Bhushan also emphasised that the symptoms have been milder during the current surge. “Around 99% adults have fever, with or without rigors (shivering), cough, and irritation in the throat. And, usually by fifth day, the symptoms are resolving. There are muscular weakness and tiredness. These are the symptoms we are seeing during the current surge in Delhi and we think the entire country (as well). In paediatric patients, those between the ages of 11 and 18 years, fever and upper respiratory tract infection is common, meaning the infection is not affecting the lungs. And, cases of Covid-19 pneumonia are also very less,” he said.
Pointing out that the increase in active cases has not resulted in huge burden on the health systems in current surge, Bhushan, referred to the situation in Delhi: hospitalisation have remained between 1,600 and 2,600 between January 9 and January 19 even when over 75 thousand active cases were seen. “It is a straight line at the bottom,” he said, referring to the graph that showed a comparison on active cases, daily cases, and hospitalisations in Delhi.

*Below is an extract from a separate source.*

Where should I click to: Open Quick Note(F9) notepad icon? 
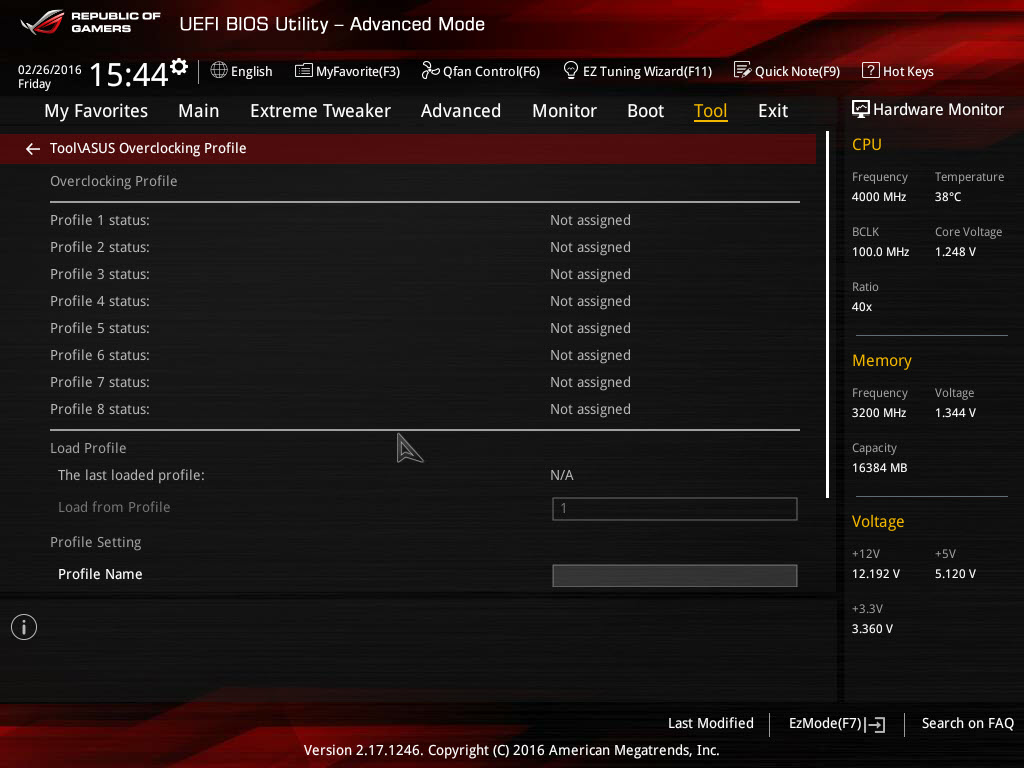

Paul, however, reiterated, that even in the “relatively low mortality phase” of the pandemic, people with comorbidities and the elderly continue to remain vulnerable and should get vaccinated. Paul also raised a red flag that there are 10% people over the age of 60 years who are yet to get their first dose and 25% who are to get their second dose.
Providing data from 2020 and 2021, Bhushan also said that there was no change in the contribution of children towards the total cases and deaths in the country. “Now, we have the experience of more than 2.5 years of seeing this pandemic. If you look at the 0 to 19 age group, in 2020, they contributed to 10% of the total cases and 0.96% of total deaths. In 2021, 0 to 19 years contributed to 11% of the total cases and 0.70% of the total deaths happening because of Covid-19. So, you would see, that between 2020 and 2021 there is not much of a difference in terms of contribution of total cases or deaths,” he said.
Dr Balaram Bhargava, director general of the Indian Council of Medical Research, said, “The overall test performance in the country is being maintained at a level comparable with the second wave. What is important to note is that we have noted an increasing uptake of home tests… In the whole of 2021, we saw only 3,000 home tests that were used. And, in these 20 days, we have seen 2 lakh home tests which have been used. Few districts are witnessing a dip in test numbers and have been encouraged to ramp it up.”